Susan seems to have run out of things to talk to Pete about.

“But I wish I had,” Pete says.

Charles looks at Pete’s shoes. They are shiny brown cordovans.

“What did the doctor say about a few twirls?” Pete says.

“Take them,” Clara answers.

“Ya-hoo!” Pete says. He says it very quietly; it sounds absurd not being shouted.

“What has happened to Wilbur Mills?” she asks.

“He showed up in Boston where Fanne Foxe was stripping and got on stage drunk,” Pete says, brightening.

“I knew that. I mean, how is he now?”

“A wife cheater,” Mrs. DiLillo says. “You know the saying: ‘Wife cheater, child beater.’ ”

“He’s still there, as far as I know,” Susan says. “In Walter Reed.”

“I read that that place was a firetrap,” Charles says.

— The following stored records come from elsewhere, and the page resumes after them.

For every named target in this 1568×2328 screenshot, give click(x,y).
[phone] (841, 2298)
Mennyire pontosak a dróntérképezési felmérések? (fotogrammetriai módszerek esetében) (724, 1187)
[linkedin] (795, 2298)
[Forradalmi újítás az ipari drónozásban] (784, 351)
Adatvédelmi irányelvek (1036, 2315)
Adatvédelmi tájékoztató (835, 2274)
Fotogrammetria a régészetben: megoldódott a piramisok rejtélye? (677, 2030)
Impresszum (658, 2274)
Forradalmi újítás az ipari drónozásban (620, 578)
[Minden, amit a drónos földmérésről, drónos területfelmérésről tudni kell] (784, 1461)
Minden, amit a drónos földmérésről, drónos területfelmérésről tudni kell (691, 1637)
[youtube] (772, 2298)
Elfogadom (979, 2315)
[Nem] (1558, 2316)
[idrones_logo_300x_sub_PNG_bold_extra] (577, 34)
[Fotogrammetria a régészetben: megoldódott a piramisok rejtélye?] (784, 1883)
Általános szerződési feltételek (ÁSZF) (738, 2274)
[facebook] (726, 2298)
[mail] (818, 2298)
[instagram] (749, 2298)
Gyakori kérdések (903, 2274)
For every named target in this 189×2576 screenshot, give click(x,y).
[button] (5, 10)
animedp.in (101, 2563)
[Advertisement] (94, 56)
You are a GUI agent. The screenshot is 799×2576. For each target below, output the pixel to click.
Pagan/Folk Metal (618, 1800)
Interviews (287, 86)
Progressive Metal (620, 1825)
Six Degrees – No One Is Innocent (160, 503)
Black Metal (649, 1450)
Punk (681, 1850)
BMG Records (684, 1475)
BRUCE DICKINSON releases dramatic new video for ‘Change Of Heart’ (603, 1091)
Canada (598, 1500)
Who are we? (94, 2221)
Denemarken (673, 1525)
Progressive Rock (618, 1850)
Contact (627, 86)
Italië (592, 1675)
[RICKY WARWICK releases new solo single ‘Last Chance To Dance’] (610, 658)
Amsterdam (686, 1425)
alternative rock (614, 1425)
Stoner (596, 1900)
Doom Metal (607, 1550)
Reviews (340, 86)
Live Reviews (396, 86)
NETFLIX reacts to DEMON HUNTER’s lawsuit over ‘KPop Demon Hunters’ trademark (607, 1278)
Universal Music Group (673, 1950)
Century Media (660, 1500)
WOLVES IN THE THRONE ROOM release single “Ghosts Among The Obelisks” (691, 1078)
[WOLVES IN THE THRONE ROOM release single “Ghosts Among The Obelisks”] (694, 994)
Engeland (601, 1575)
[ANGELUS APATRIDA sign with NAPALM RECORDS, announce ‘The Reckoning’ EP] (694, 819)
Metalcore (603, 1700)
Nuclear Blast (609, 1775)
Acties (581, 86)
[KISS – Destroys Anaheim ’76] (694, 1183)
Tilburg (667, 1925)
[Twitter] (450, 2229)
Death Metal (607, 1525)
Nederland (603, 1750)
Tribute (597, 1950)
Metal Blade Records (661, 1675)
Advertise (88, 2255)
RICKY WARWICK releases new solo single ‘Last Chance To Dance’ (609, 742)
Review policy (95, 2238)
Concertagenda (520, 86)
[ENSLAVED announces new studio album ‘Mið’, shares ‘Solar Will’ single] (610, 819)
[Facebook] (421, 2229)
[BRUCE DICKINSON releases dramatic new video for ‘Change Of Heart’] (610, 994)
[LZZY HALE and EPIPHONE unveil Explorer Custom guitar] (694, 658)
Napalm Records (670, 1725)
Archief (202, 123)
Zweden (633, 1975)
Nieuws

“You be very careful when you drive to work tomorrow, Charles.”

“I will,” he says.

“Bring my fitch coat when you come tomorrow,” Clara says to Pete.

“Yes, sir,” he says. “Mommy’s going home in style.”

“In the meantime, in between time, ain’t we got fun?” Clara says.

“What’s that?” he says.

“Another song!” she says, delightedly.

“I remember that one,” Mrs. DeLillo says. “Not so long ago, huh?”

“Do you remember that one?” their mother says to Charles.

“Sure,” Charles says.

“No,” Susan says.

“Mommy knows her music,” Pete says. He looks at his watch. “Mommy,” he says, “if we don’t leave on time they come around, you know. Shall we say goodnight?”

“My Pete,” she says. “And my Charles and Susan.”

“Good-bye, Mom,” Susan says, kissing her. “I’ll be home in a while. I have to leave tomorrow.”

“Be careful in rush-hour traffic,” she says, pressing Susan’s hand.

“I’ll see you soon,” Charles says.

“I know you will,” she says, pressing his hand. “And my Pete.”

“Tomorrow,” Pete says. “Good night, honey.”

“My family,” she says.

In the corridor, Pete says, “What do you think?”

“Is she weak, is that why she’s acting so strange?”

“What do you think?” Pete says. “She took herself a dozen laxative tablets. She’s still not on solid food. Only soup and milk.”

They walk past the guard’s desk. “All clean,” Pete says, flashing the inside of his overcoat. The guard does not smile. Charles glances at the book on the guard’s desk: Seventeenth Century Poetry . Probably the only job the guard could get.

“I guess my asking you for a drink is getting to be a joke,” Pete says. “I guess you wouldn’t have a drink with me after I called and said that you were a son of a bitch.”

“Sure I would,” Charles says. “Maybe I should get Susan home, in case Mark is there, and meet you somewhere.”

“Couldn’t you come for a short drink?” Pete says to Susan.

“Sure I could.”

“You mean you’re both coming?”

“Sure,” Charles says. Pete looks surprised. He smiles — the same smile he gave when he came to the hospital to visit Charles and saw his plastic pillow in use.